You can lead a cow to a supermarket, but you can't make it raise its prices. The supermarket, that is. Because if one supermarket did, its customers would all desert to the ones that didn't. So what's the point of the farmers' protest? What will change?
Dairy farming is yet another industry going through a technological revolution; and when that happens, some lose out. But the ultimate result is cheaper (and better) products for consumers. And as Adam Smith reminded us, the sole end of production is consumption. Why undertake the bother and expense of production, otherwise?
True, there are other factors. The world is pretty flush with milk right now. And Europe is particularly flush, thanks to EU subsidies. Yes, there is less subsidy than there was, and it is less related to production – remember the Milk Lake and the Butter Mountain? An obscene waste of animal products. But we still have the Basic Payment Scheme, all those Agri-Environmental Schemes, Private Storage Aid (i.e. bribing processors to hold milk products back when prices are low), the School Milk Scheme, not to mention Import Tariffs against other world producers.
The result is that today, about a third of the income of England's dairy farmers comes through subsidies.
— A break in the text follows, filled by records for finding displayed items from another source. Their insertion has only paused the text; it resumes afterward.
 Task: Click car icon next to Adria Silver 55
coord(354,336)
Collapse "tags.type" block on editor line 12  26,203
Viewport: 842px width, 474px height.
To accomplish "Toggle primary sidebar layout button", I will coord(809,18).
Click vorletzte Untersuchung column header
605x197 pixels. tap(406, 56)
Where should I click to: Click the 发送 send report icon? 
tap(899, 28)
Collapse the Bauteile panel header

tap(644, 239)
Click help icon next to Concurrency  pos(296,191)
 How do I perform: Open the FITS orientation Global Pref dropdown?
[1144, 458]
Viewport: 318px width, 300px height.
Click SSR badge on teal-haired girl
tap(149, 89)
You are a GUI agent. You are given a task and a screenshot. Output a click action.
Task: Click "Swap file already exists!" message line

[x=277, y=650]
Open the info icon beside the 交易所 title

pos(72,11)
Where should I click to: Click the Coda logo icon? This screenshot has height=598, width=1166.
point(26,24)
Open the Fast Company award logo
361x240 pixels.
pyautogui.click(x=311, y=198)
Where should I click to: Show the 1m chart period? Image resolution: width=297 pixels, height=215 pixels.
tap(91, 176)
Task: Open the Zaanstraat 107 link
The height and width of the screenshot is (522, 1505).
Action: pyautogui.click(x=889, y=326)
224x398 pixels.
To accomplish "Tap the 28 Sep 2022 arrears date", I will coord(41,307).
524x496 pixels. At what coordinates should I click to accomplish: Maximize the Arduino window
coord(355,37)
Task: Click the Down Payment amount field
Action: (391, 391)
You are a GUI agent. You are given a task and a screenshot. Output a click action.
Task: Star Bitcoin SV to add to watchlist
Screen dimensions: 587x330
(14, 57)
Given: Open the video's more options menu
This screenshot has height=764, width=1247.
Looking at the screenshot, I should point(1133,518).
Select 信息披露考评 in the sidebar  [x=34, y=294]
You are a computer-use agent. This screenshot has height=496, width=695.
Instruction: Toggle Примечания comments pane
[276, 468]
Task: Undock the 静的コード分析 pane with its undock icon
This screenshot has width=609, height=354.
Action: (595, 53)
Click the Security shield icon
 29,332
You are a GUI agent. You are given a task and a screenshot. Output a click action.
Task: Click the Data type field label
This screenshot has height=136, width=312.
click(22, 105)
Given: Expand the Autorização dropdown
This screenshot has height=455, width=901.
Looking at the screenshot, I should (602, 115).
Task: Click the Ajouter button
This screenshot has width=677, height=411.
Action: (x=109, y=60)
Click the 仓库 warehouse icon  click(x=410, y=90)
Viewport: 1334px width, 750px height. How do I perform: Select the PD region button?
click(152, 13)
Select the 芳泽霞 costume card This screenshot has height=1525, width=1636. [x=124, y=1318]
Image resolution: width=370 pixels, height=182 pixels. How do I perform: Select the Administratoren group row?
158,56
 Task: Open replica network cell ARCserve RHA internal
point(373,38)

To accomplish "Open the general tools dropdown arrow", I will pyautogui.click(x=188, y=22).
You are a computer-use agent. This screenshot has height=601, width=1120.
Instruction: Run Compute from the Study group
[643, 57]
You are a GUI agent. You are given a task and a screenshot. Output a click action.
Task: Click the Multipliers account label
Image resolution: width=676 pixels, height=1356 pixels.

If they sold their herds and retired to Bournemouth they wouldn't get them any more, so they carry on, producing more milk than the nation actually wants.
The dairy farmers' argument is that milk is difficult to transport – it is bulky and you have to keep it cool – so we need to produce milk locally. There is some truth in that, but it is a two-edged sword: because since supply sources are so restricted, you need to be prepared for some pretty spectacular price rises and falls from time to time. Like now. And if consumers cannot get dairy products from other producers because of import tariffs, consumers lose out too.
But back to technology. Britain is a terrible place to produce milk. The winters are cold and wet, so you have to bring your herd into shelters and give them heat, silage and hay (and muck them out), all of which adds to the cost. It's Adam Smith, again: why try to produce wine in Scotland, at thirty times the expense of vineyards in sunny France?
To cut the cost, some enterprising dairy famers are creating farms that are a hundred times larger than the norm, usually sited in sunnier parts of the country, with huge winter sheds and new technology such as dry bedding, feed derived from other farm by-products, heat recycling, and capturing methane for fuel. It is no wonder that small-scale dairy farmers are complaining that they can't compete.
If we scrapped the web of subsidy that featherbeds inefficient production systems, we would produce what we needed, in the quantities we needed, at a sustainable price, and with very much greater efficiency. And taxpayers would be better off, too. Yes, some people would have to find new jobs. It happens. Ask the people who used to sell encyclopaedias.